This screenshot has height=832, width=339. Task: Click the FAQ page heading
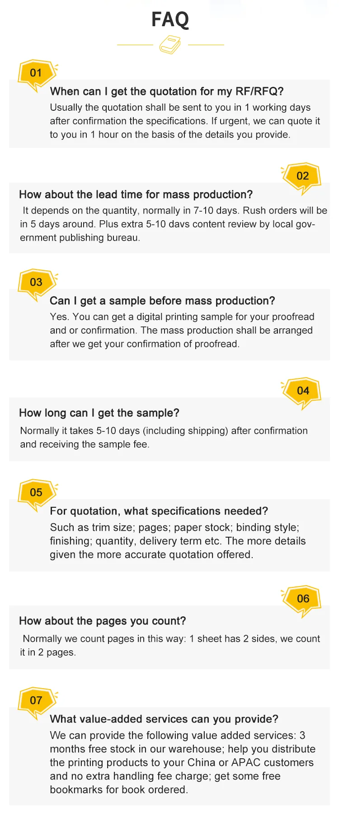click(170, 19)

==

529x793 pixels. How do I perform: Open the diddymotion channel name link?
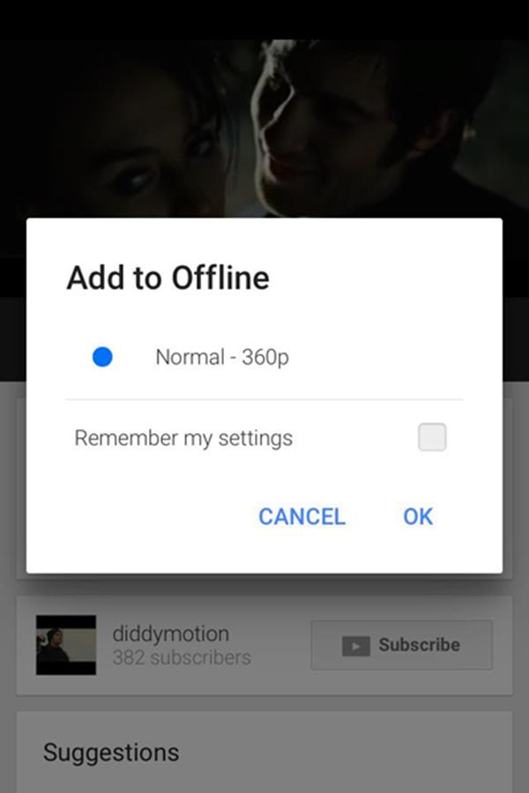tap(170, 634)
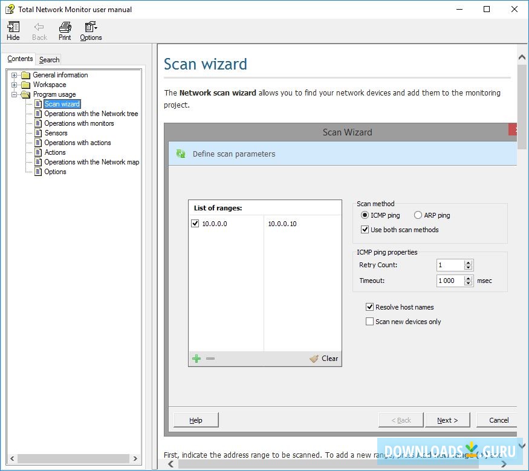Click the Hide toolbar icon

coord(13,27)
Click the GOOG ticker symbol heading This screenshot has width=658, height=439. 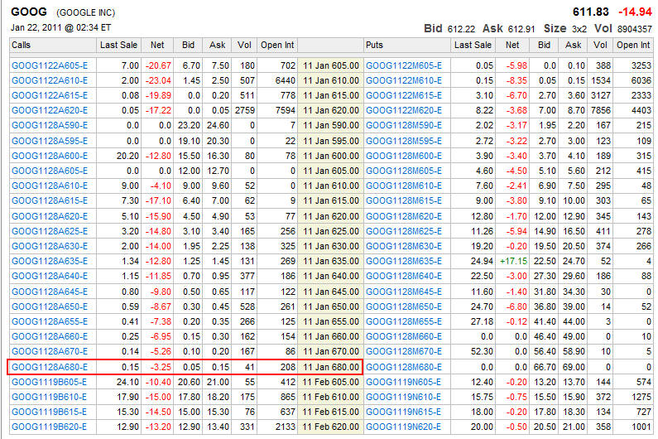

...

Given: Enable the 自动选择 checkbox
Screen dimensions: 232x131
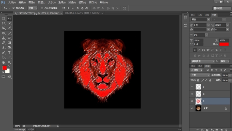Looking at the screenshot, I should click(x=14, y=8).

Exercise aim ->
For this exercise, transcribe exactly the part of the records above that opens with the line containing "529x793 pixels. How" and closes with the one containing "Click the GOOG". Pictures are not part of the copy.

Solution ->
529x793 pixels. How do I perform: Open the diddymotion channel name link?
tap(170, 634)
Click the Hide toolbar icon

coord(13,27)
Click the GOOG ticker symbol heading This screenshot has width=658, height=439. 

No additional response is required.